→ **Problem statement**: Omit any picture, and return the remaining data exactly as written.

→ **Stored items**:
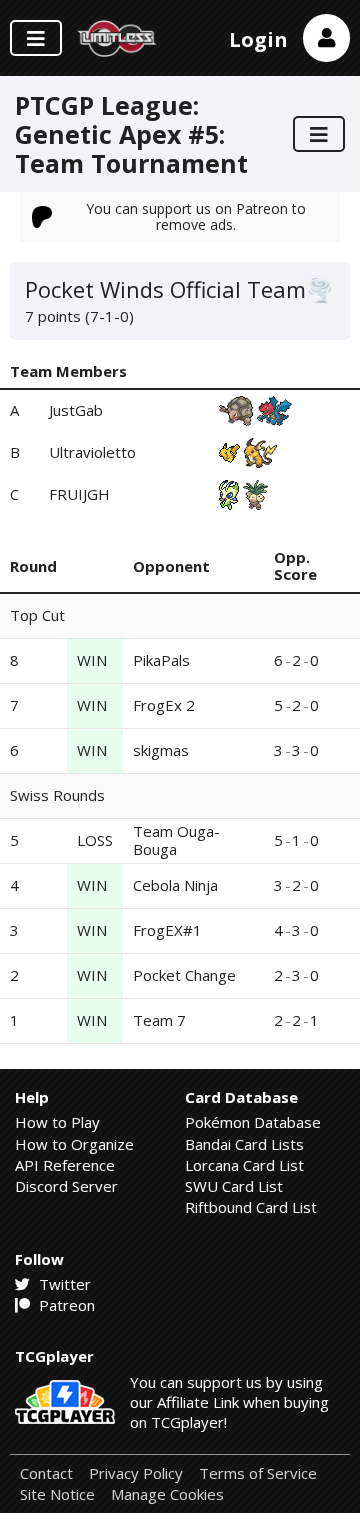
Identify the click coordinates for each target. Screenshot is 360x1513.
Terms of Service (258, 1473)
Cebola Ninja (175, 885)
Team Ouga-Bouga (176, 839)
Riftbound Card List (251, 1207)
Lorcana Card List (244, 1165)
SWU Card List (234, 1186)
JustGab (76, 410)
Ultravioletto (92, 452)
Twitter (63, 1284)
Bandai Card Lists (244, 1144)
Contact (46, 1473)
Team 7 (159, 1020)
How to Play (57, 1122)
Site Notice (57, 1494)
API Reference (65, 1165)
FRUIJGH (79, 494)
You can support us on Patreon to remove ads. (196, 216)
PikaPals (161, 660)
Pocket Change (184, 975)
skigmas (161, 750)
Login (258, 39)
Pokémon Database (253, 1122)
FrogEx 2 (164, 705)
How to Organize (74, 1144)
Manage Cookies (167, 1494)
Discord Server (66, 1186)
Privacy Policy (136, 1473)
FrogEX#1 (167, 930)
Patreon (65, 1305)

→ **Written response**:
Identify the click coordinates for each target. Screenshot is 360x1513.
Terms of Service (258, 1473)
Cebola Ninja (175, 885)
Team Ouga-Bouga (176, 839)
Riftbound Card List (251, 1207)
Lorcana Card List (244, 1165)
SWU Card List (234, 1186)
JustGab (76, 410)
Ultravioletto (92, 452)
Twitter (63, 1284)
Bandai Card Lists (244, 1144)
Contact (46, 1473)
Team 7 (159, 1020)
How to Play (57, 1122)
Site Notice (57, 1494)
API Reference (65, 1165)
FRUIJGH (79, 494)
You can support us on Patreon to remove ads. (196, 216)
PikaPals (161, 660)
Pocket Change (184, 975)
skigmas (161, 750)
Login (258, 39)
Pokémon Database (253, 1122)
FrogEx 2 (164, 705)
How to Organize (74, 1144)
Manage Cookies (167, 1494)
Discord Server (66, 1186)
Privacy Policy (136, 1473)
FrogEX#1 (167, 930)
Patreon (65, 1305)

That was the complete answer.